Removing Packer from the tool-chain is not a decision taken lightly, it does such a good job in easily defining details of the host images, run the provisioner, create the AMI, and even which accounts and regions the AMI is shared with - it just fails on the validation activity.

How can we work with Packer to achieve a confirmed quality outcome?

One option is to have a separate AWS account that AMIs are built in. We could build an AMI using Packer, fire it up using KitchenCI and run InSpec tests to validate. If the tests failed we could simply delete.

This is the workflow we covered in the previous post, but then introduces the issue of not being able to use Packer’s built in tooling to do sharing. We need to restrict the sharing of the image to other accounts and regions until after the image has been verified.

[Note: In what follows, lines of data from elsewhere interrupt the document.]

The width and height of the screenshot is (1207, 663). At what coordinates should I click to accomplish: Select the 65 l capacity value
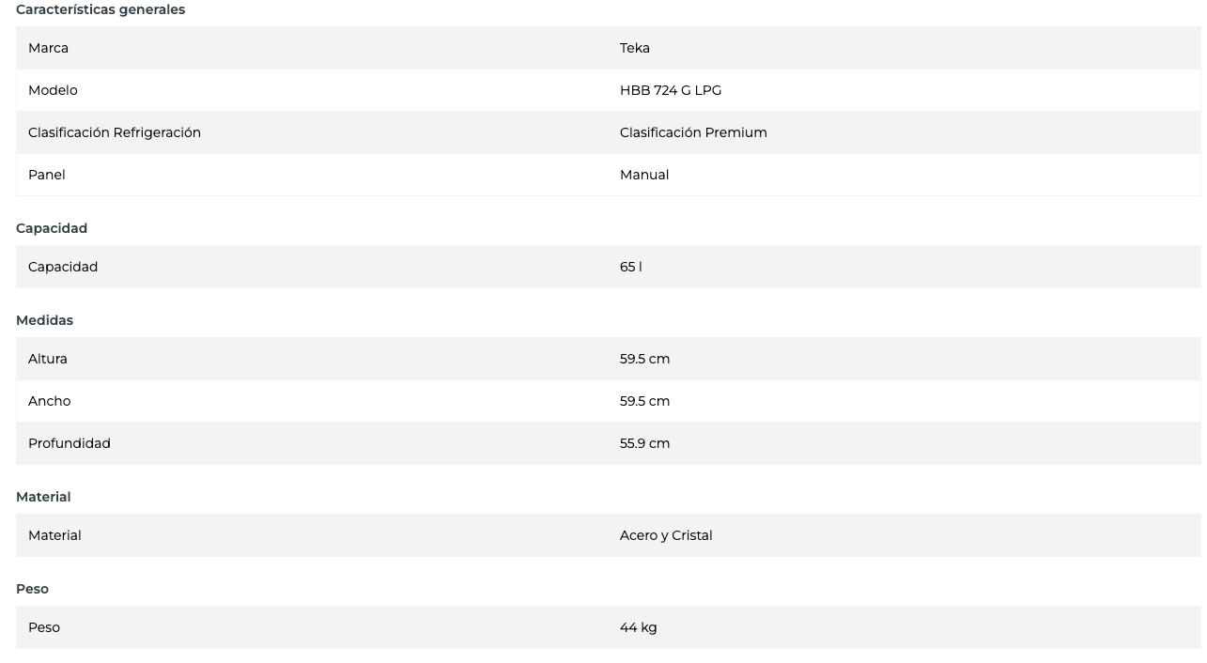point(630,267)
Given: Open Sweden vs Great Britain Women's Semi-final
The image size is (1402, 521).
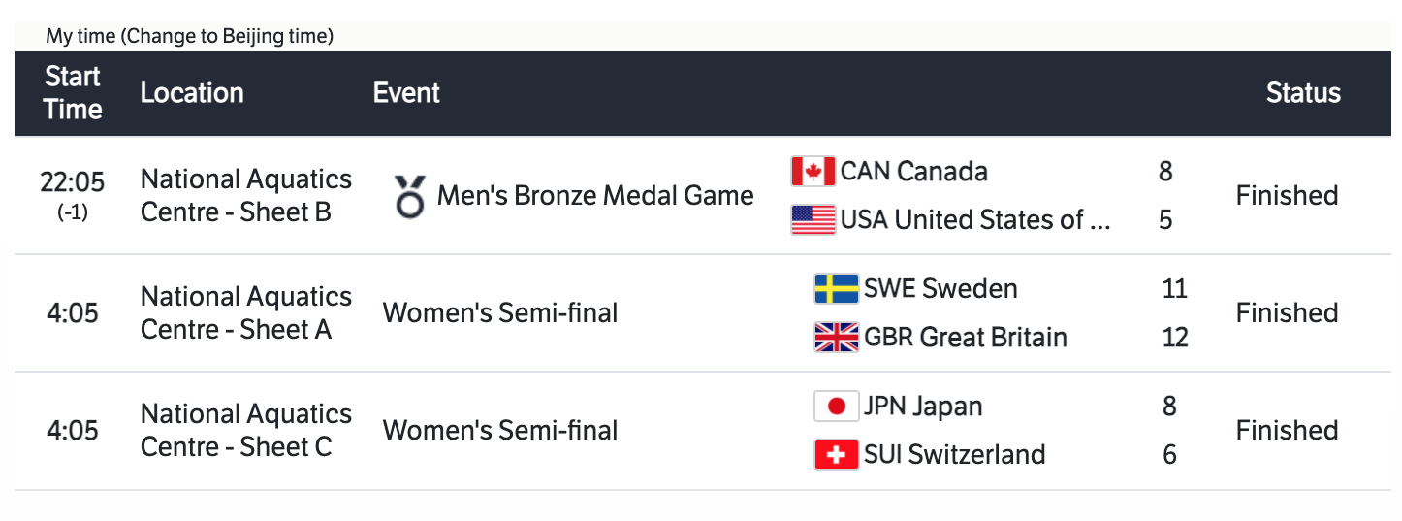Looking at the screenshot, I should (x=500, y=313).
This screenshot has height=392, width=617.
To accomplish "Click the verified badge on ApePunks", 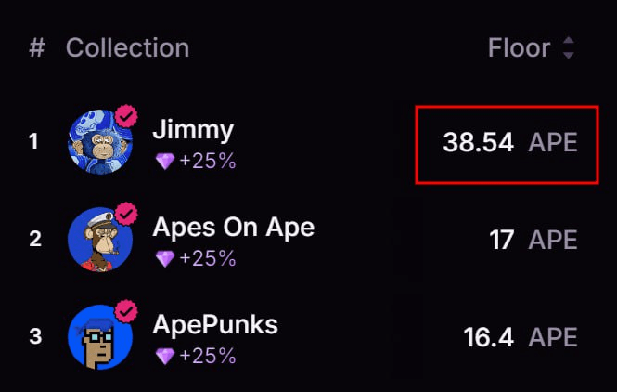I will pos(125,310).
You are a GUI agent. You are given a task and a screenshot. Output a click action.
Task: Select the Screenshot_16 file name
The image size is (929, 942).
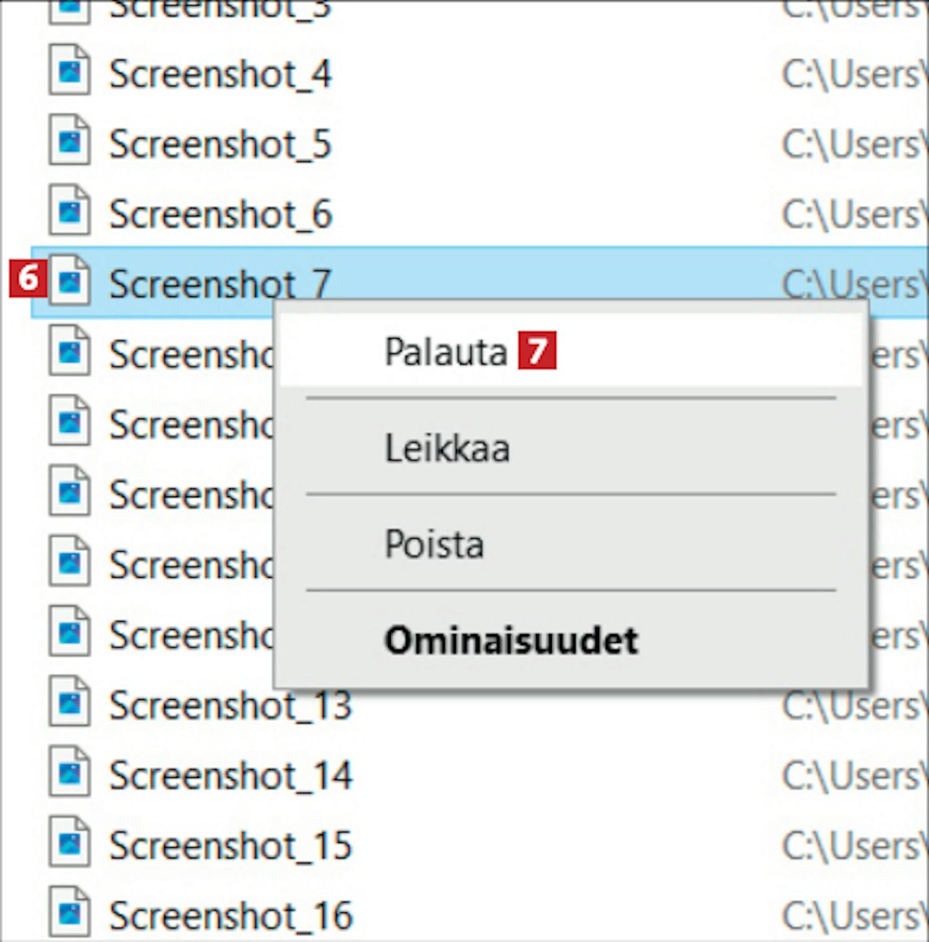point(230,915)
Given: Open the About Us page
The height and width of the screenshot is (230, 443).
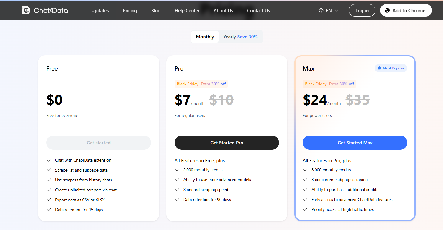Looking at the screenshot, I should (x=223, y=10).
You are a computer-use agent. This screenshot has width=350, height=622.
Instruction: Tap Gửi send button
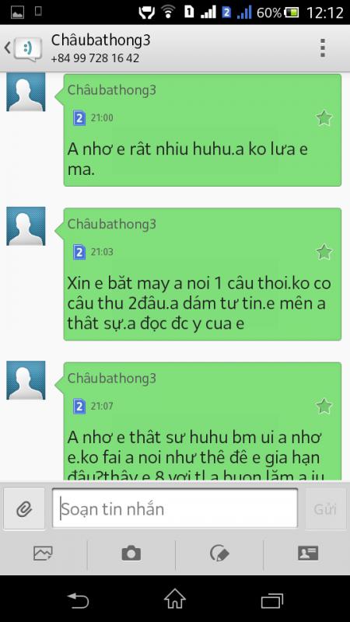(325, 509)
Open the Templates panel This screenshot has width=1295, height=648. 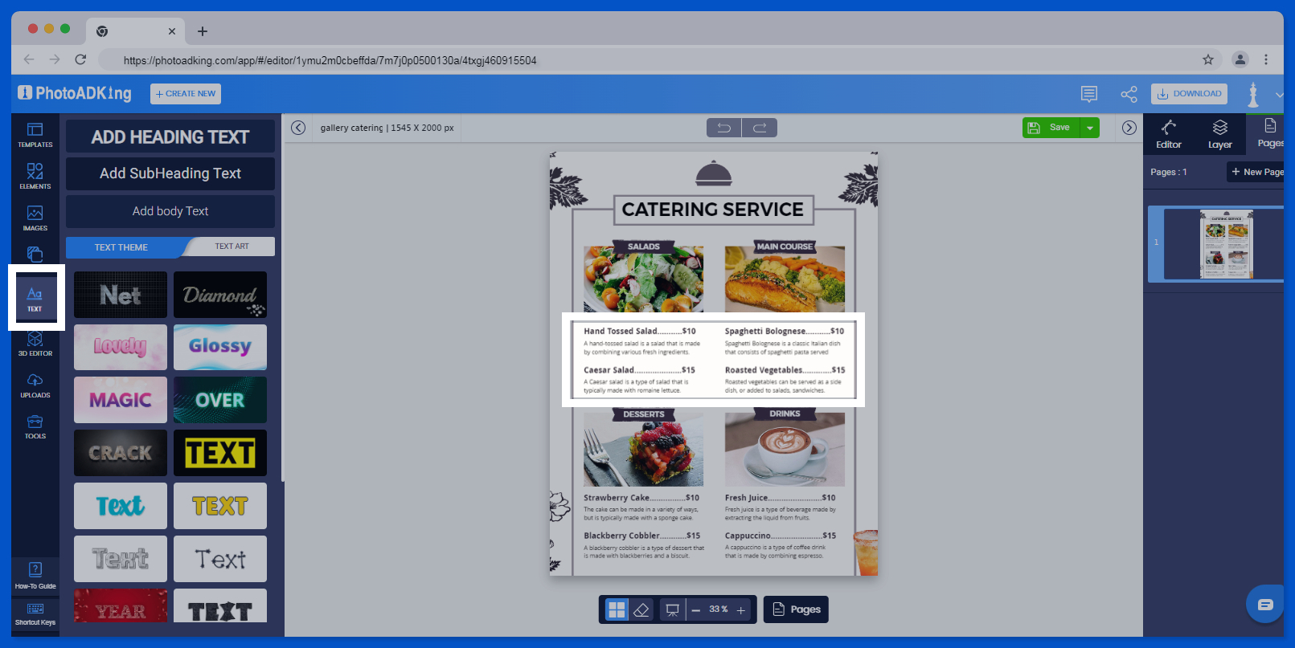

That can be fixed too, sharing the image between regions and accounts is only a couple of API calls, so a simple Rakefile as such could get the job done easily.

Rakefile to build and deploy AMI

require 'parallel'
require 'aws-sdk'
require 'pry'
require 'retryable'

task :deploy, [:image_id, :src_region, :dst_region, :account_ids] do |_t, args|
  Retryable.retryable(tries: 5,
                      on: Aws::EC2::Errors::RequestLimitExceeded,
                      sleep: 60) do

    src_region = args[:src_region]
    dst_region = args[:dst_region]
    account_ids = args[:account_ids].split(' ')

    client = Aws::EC2::Client.new(region: dst_region)
    target_resource = Aws::EC2::Resource.new(client: client)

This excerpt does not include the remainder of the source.